Masalahnya, cara pandang itu sering banget dipakai buat bikin dunia agama terlihat rapi dan gampang dipahami. Katanya biar enggak bingung, biar gampang diajarin, eh ujung-ujungnya biar rukun juga. Tapi justru di situ letak masalahnya. Karena begitu kita malah maksa menyeragamkan semua agama, yang akhirnya kita kehilangan sisi paling hidup dari agama itu sendiri. Ialah keunikan, identitas, keragaman, dan kedalaman maknanya.

Padahal kalau saja kita mau beranjak sedikit, membongkar kejumudan pikiran, kita bisa terperangah. Ternyata dunia agama itu jauh lebih mempesona dan tidak bisa dipaksa pakai standar tertentu. Coba bayangkan ada agama tidak dikenali tanpa nama, ada yang tidak punya pendiri, bahkan ada yang tidak punya Tuhan. Dan semuanya betulan hadir, hidup di dunia kita, dipraktikkan, dan membentuk sistem religi bagi jutaan orang sampai sekarang.

Mencicip Keberagaman

Misalnya Buddha dan Jain. Dua-duanya tidak percaya sama konsep Tuhan personal. Aneh kan? Tapi mereka tetap layak disebut agama. Yang mereka kejar bukan sosok Sang Pencipta, tapi solusi supaya kita bisa keluar dari penderitaan. Fokusnya bukan menyembah, tapi melatih diri sendiri. Kalau kita bandingkan sama konsep agama mainstream yang penuh doa dan pengharapan pada Tuhan, agama ini kayak kebalikannya. Namun justru di situ menariknya, bahwa agama tidak melulu vertikal, bisa menekankan potensi diri.

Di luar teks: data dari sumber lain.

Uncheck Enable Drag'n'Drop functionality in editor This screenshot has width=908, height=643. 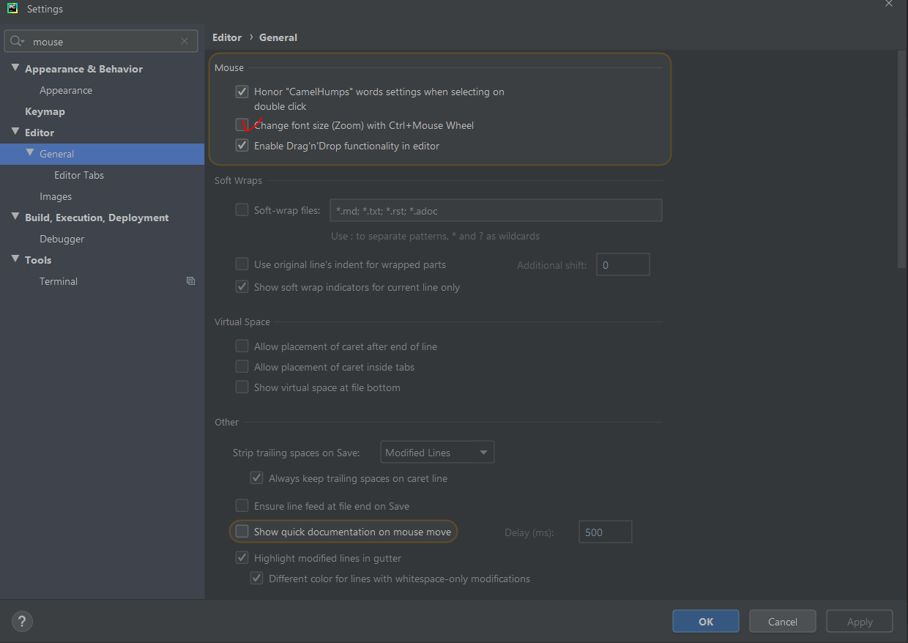(242, 146)
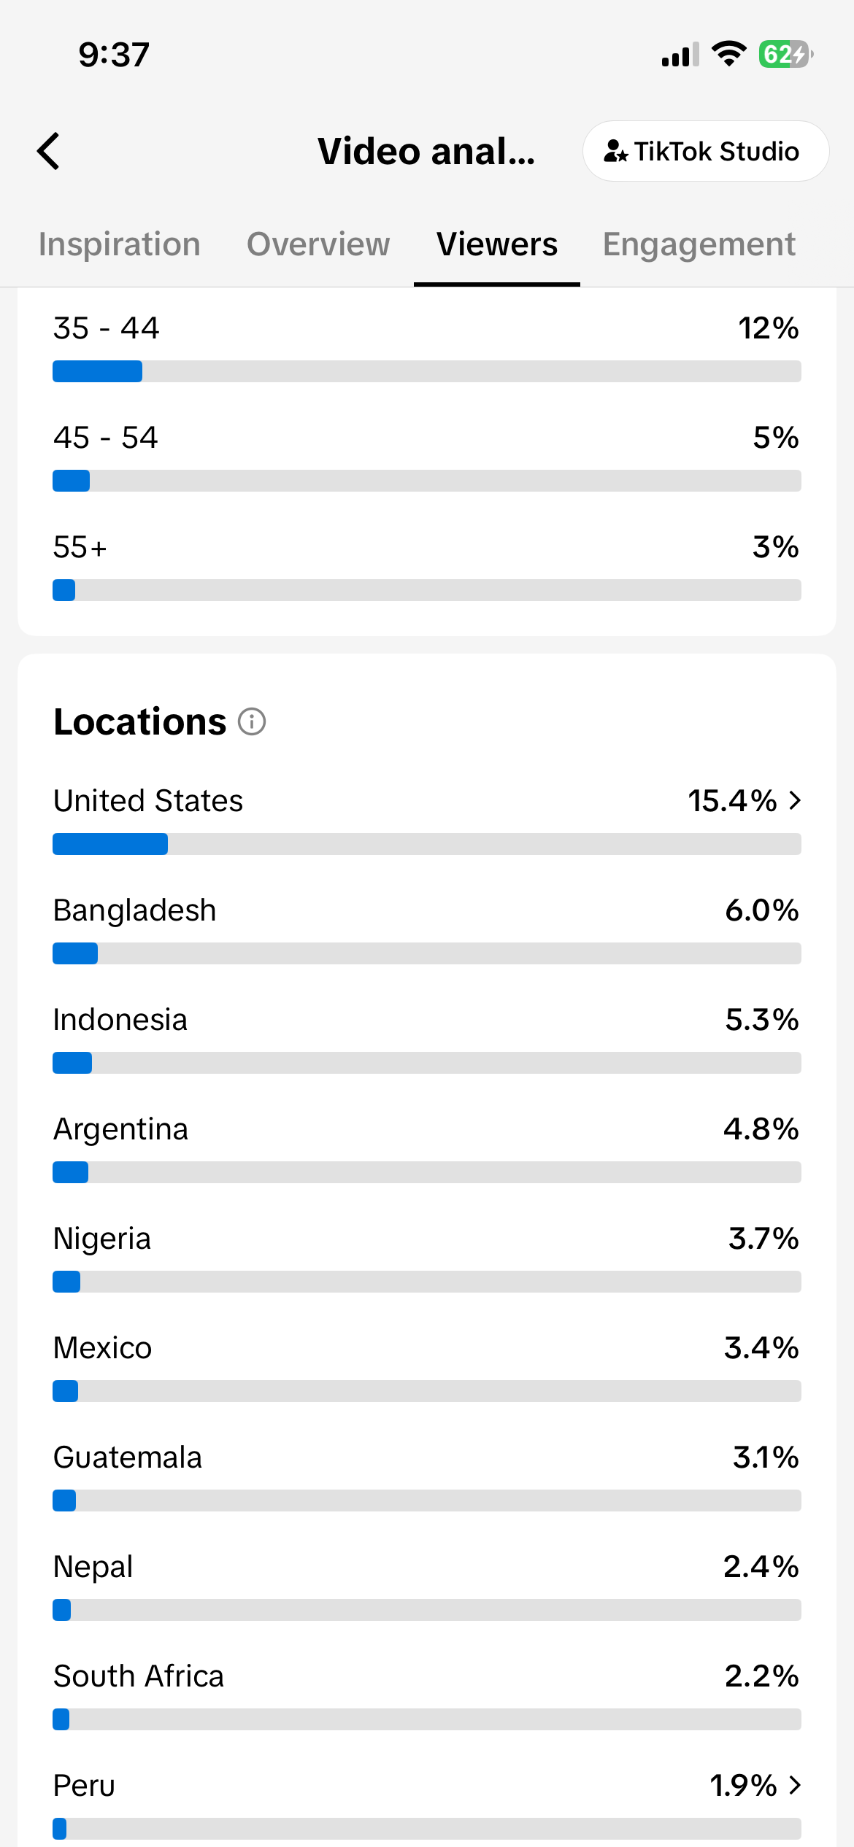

Terus lihat Hindu, kasusnya juga “nyentrik”. Biasanya kita pikir bahwa setiap agama itu dimulai dari titik satu orang hebat, lalu pecah jadi macam-macam aliran. Tapi Hindu awalnya justru keragaman aliran, variasi bentuk pemujaan, sebuah klaster religi, baru lama-lama dianggap satu agama. Kayak band indie yang banyak gaya, terus orang-orang di luar sana menyebutnya “Oh ini ternyata satu genre”. Agama Hindu jadi bukti, agama yang sama tidak  harus seragam.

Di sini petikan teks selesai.